-- PROBLEM DETAILS --
Return, verbatim and in full, the records that follow, but not their pictures.

-- Collected data entries --
■ ■ ■

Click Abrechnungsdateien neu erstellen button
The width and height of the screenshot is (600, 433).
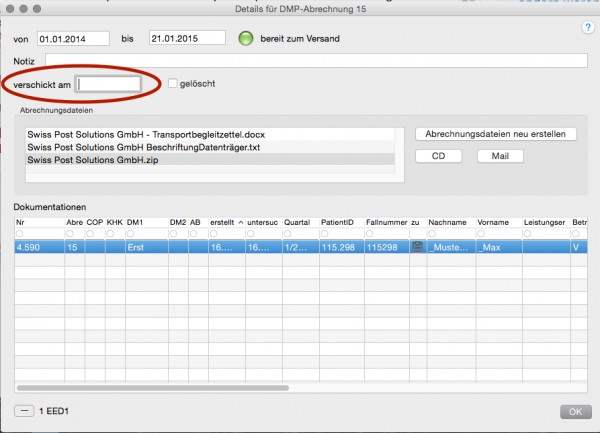point(496,134)
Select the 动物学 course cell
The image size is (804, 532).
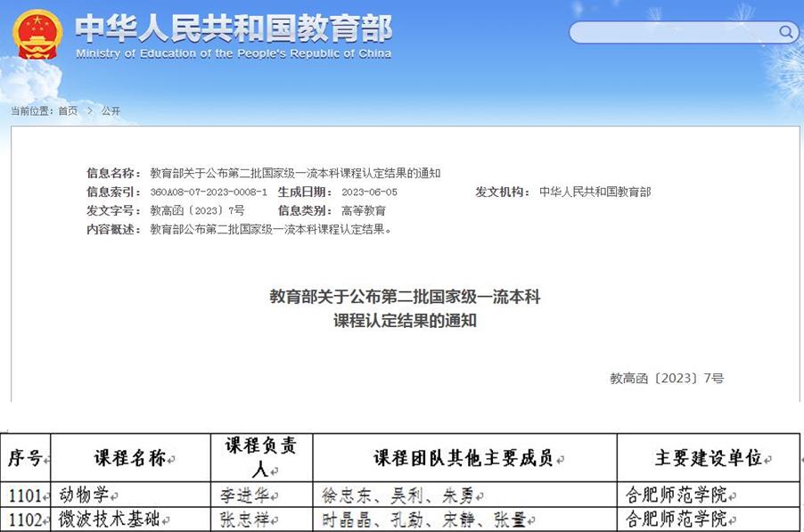[84, 495]
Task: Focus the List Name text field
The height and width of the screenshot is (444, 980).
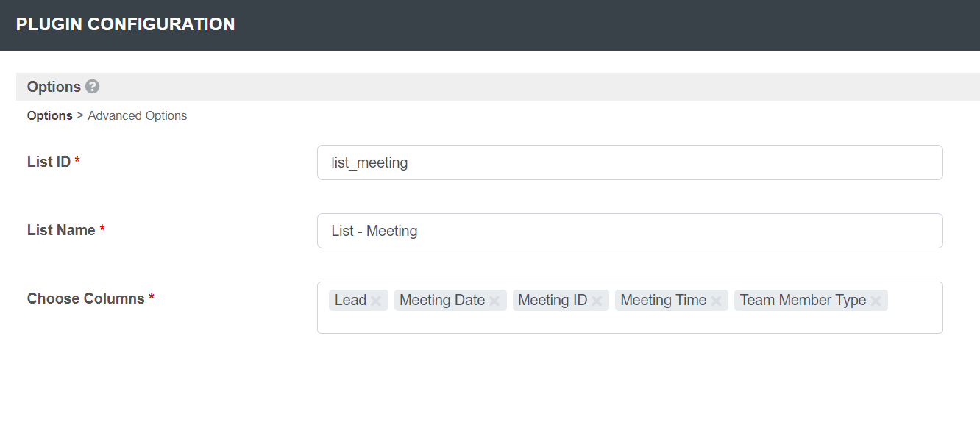Action: (x=629, y=231)
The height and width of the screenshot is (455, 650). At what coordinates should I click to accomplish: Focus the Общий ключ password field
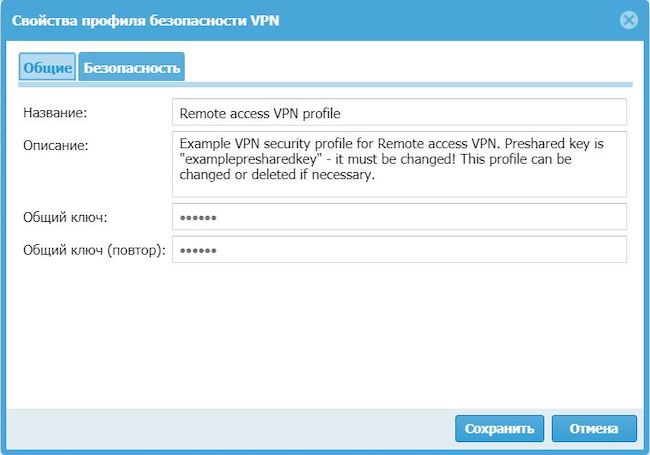(399, 217)
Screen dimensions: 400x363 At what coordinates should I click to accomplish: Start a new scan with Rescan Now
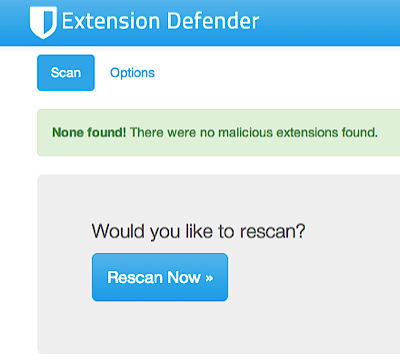pyautogui.click(x=160, y=277)
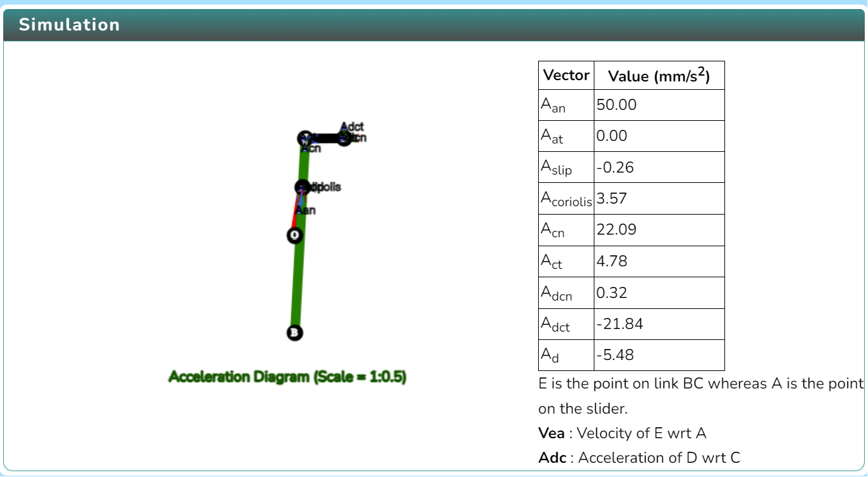868x477 pixels.
Task: Click the Coriolis node on the green link
Action: (x=303, y=187)
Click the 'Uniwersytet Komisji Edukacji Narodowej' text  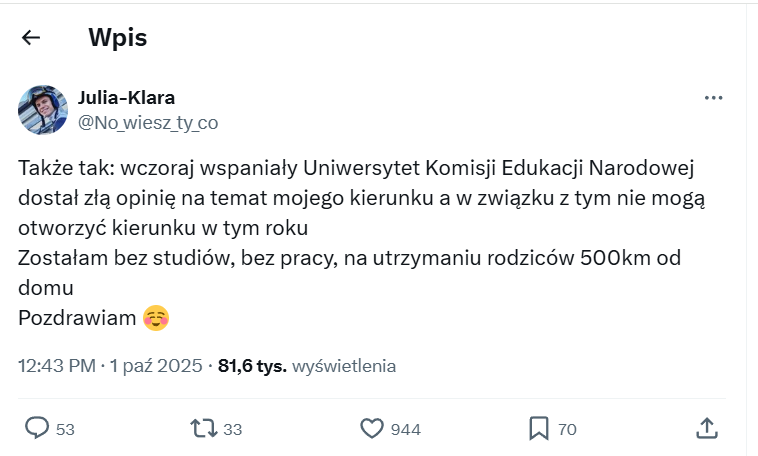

■ ■ ■

-- RESULT OF THE TASK --
Click Abrechnungsdateien neu erstellen button
The width and height of the screenshot is (600, 433).
point(496,134)
Select the 动物学 course cell
The image size is (804, 532).
[84, 495]
Task: Focus the List Name text field
The height and width of the screenshot is (444, 980).
Action: (x=629, y=231)
The height and width of the screenshot is (455, 650). At what coordinates should I click to accomplish: Focus the Общий ключ password field
(399, 217)
Screen dimensions: 400x363 At what coordinates should I click to accomplish: Start a new scan with Rescan Now
pyautogui.click(x=160, y=277)
868x477 pixels.
Task: Click the Coriolis node on the green link
Action: (x=303, y=187)
Click the 'Uniwersytet Komisji Edukacji Narodowej' text  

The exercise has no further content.